Tonight then, looks on paper like an early opportunity to get some points on the board – and maybe even rack-up a decent score to dilute grumblings among some fans that Wigan’s attack has been off this year (and they have a point, only ninth-placed Leeds finished the opening 23 rounds with fewer points scored).
Opponents Wakefield could be forgiven for treating the 8s as a post-season ‘let’s see what happens.’ They have no realistic chance of making the play-offs from eighth place and their Super League survival is ensured.
But Tomkins points-out the difficulty Chris Chester’s men have posed for Wigan so far this season.
He watched on in April as a Warriors side ravaged by injuries and illness fell 62-0, their third worst defeat ever, to Trinity.
Tomkins was still recovering from knee surgery at the time, yet to make his second debut for the club.
He did line-up to face them at the DW Stadium last month though. And what fans hoped would be a rousing revenge mission turned into a scrap for a late Wigan win courtesy of a last-minute Lewis Tierney try.
“You only need to look at the last two games we’ve had against them – they gave us a hiding, 62 points, and then we scored in the last second to beat them about a month ago, so we know that they are dangerous,” he said.
“And they are coming off the back of a loss, a convincing loss in the semi-final which I’m sure they will be embarrassed about so they’ll want to bounce back straight away.
“They’ll have a very similar mentality to us this week.”
And with the Super 8s structure beginning its second season, Tomkins will get his first taste of it tonight.
Having watched from the other side of the world last season, the concept intrigues him, and he thinks it has improved the competition at the bottom as well as the top of the table.
“I watched it last year.
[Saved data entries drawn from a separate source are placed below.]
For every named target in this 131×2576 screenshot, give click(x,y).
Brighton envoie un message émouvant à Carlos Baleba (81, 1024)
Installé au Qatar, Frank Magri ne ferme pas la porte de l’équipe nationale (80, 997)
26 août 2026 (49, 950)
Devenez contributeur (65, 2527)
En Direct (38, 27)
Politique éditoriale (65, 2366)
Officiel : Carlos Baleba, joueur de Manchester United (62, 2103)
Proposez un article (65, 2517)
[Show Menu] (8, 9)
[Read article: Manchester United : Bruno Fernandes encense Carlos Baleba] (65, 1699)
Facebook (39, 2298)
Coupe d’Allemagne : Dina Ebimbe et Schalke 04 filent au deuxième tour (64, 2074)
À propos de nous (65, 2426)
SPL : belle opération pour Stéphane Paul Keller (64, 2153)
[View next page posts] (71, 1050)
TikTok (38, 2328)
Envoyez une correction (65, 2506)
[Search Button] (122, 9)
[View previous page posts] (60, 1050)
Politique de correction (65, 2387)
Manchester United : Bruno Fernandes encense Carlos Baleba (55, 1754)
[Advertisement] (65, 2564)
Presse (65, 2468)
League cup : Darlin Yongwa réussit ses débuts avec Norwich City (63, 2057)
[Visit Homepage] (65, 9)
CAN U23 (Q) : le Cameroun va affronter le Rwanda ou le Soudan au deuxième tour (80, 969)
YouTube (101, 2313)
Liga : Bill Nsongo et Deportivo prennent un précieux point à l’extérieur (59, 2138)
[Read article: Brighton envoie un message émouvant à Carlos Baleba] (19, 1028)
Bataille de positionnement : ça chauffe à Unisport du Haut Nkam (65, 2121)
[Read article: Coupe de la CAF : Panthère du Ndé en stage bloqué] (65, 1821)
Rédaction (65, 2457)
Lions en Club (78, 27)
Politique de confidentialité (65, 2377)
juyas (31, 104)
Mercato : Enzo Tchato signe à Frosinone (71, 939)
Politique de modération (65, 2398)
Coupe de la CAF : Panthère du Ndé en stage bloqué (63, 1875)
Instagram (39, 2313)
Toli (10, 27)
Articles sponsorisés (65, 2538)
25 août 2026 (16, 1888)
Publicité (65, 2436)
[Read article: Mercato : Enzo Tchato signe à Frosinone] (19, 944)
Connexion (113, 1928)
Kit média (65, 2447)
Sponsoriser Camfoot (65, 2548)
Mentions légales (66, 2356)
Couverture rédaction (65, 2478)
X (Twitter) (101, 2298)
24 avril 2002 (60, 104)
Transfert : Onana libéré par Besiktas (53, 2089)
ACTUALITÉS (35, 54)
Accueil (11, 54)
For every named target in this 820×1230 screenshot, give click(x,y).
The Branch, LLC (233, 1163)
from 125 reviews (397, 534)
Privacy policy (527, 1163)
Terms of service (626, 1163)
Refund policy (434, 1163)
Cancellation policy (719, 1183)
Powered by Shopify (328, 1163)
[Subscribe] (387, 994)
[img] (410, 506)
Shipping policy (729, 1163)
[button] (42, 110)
I think it’s a great set-up,” he said.
“It means the Middles 8s gives us something to watch as well – who’s going to be in the Super League next near.
“It’s a brilliant concept. Something needed changing and I think this was a great idea.”
But one other thing the concept means is that the chance of cruising into the play-offs has been cut dramatically.
Wigan lost their last four league games on the bounce in 2013 (sandwiching the Cup Final win) to finish fourth.
A strong play-off campaign ensured a Grand Final appearance and a few sick days across Wigan the week after as a result of the celebrations.
But this year, Tomkins knows to secure a play-off spot, and ideally a home semi-final, they can’t drop that many points again.
He said: “We need to really make some sacrifices and do everything we can.”